As we move forward with the technology, there is always a need to keep improving the design part. For instance, biometric devices have evolved over the years to allow authentication based on facial recognition, voice recognition and vascular recognition. Not just biometrics, there are several other updates in the input technology.

Improved sensor technology is being used at all levels, whether at industrial scale or day-to-day life, saving time by increasing the pace of work.

VR technology for gymming

VR technology for gymming (Image courtesy:

Project Soli for wearables

T. Anand, co-founder and MD of Knewron Technologies, informs, “The tiny radar chip technology developed by Google in a joint venture is one of the most important upgrades in sensor technology.” The chip houses a Soli sensor and an antenna array in an 8x10mm2 package, which are managed using the haptic movement of fingers virtually.
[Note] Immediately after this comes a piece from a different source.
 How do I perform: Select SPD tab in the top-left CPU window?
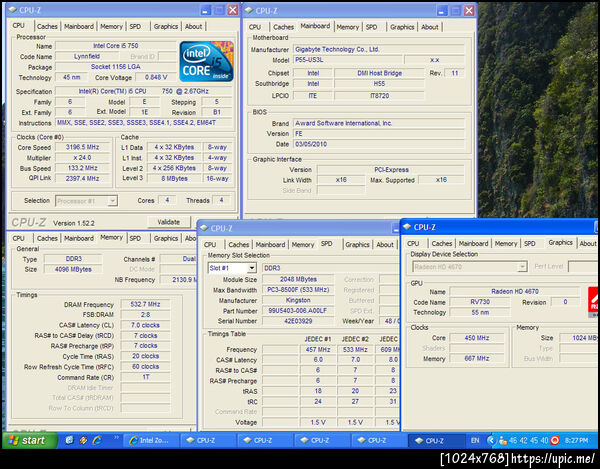coord(137,27)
Soli sensors can recognise 3D gestures through fingers and hands. To implement these, manufacturers have used a combination of hardware, software and algorithms. Another benefit of Soli sensors is that these hardly require a large bandwidth and high spatial resolution. Thus, the expense of setting up a high-bandwidth system can be overlooked with this 60GHz ISM-band low-power device.
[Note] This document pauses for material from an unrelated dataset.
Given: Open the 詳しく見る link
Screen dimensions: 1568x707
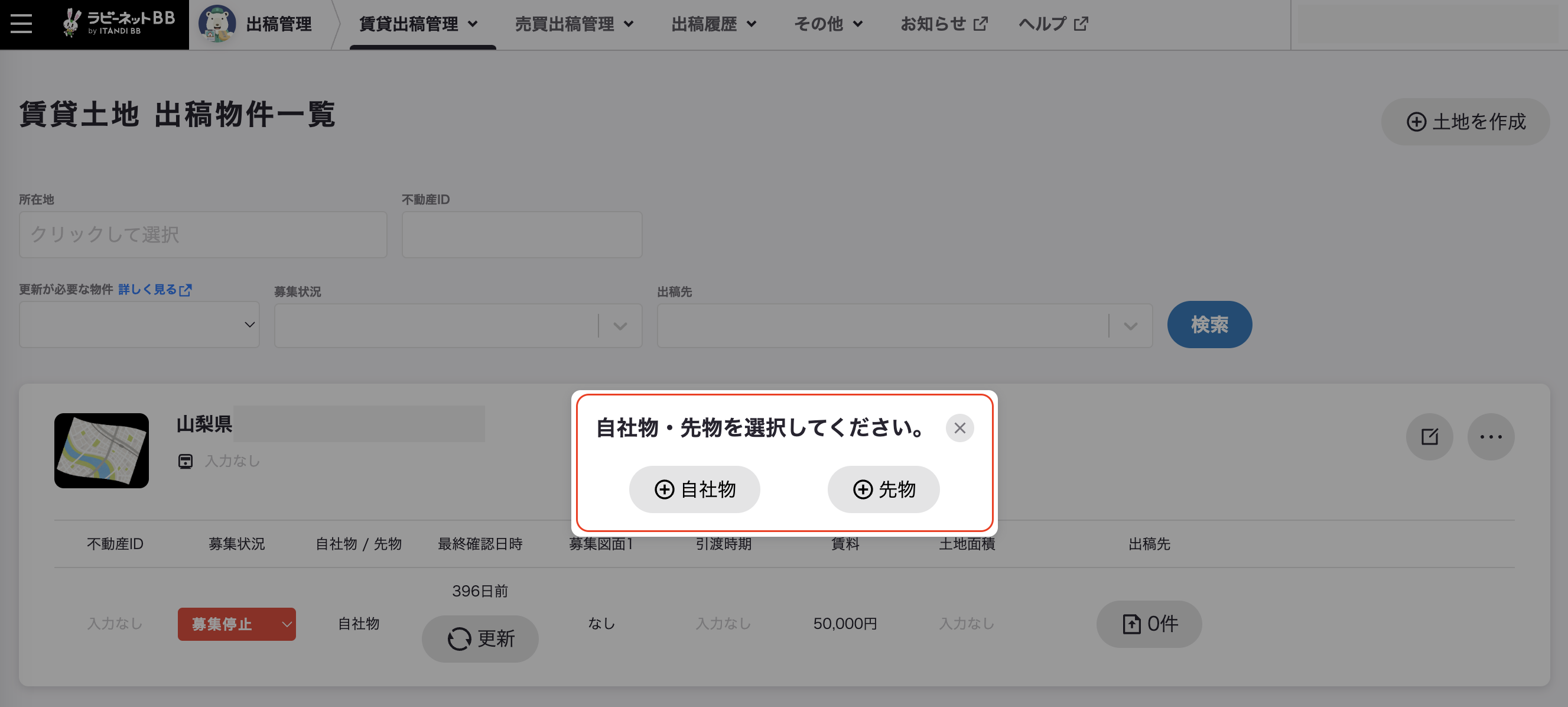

Due to their low-power, low-bandwidth requirements, Soli sensors can be extensively used in wearables, cars, smartphones and IoT devices. Soli’s accuracy of tracking and sensing fractional finger movements are helping the developers at Google to build a smart development kit too. So, in the near future, you could be able to start a car just through gesture recognition by a low-power input device.

The product, jointly developed by Google and Infineon, is going to find many applications once it is released. In fact, a joint venture of LG and Google is already working on a wearable based on this technology.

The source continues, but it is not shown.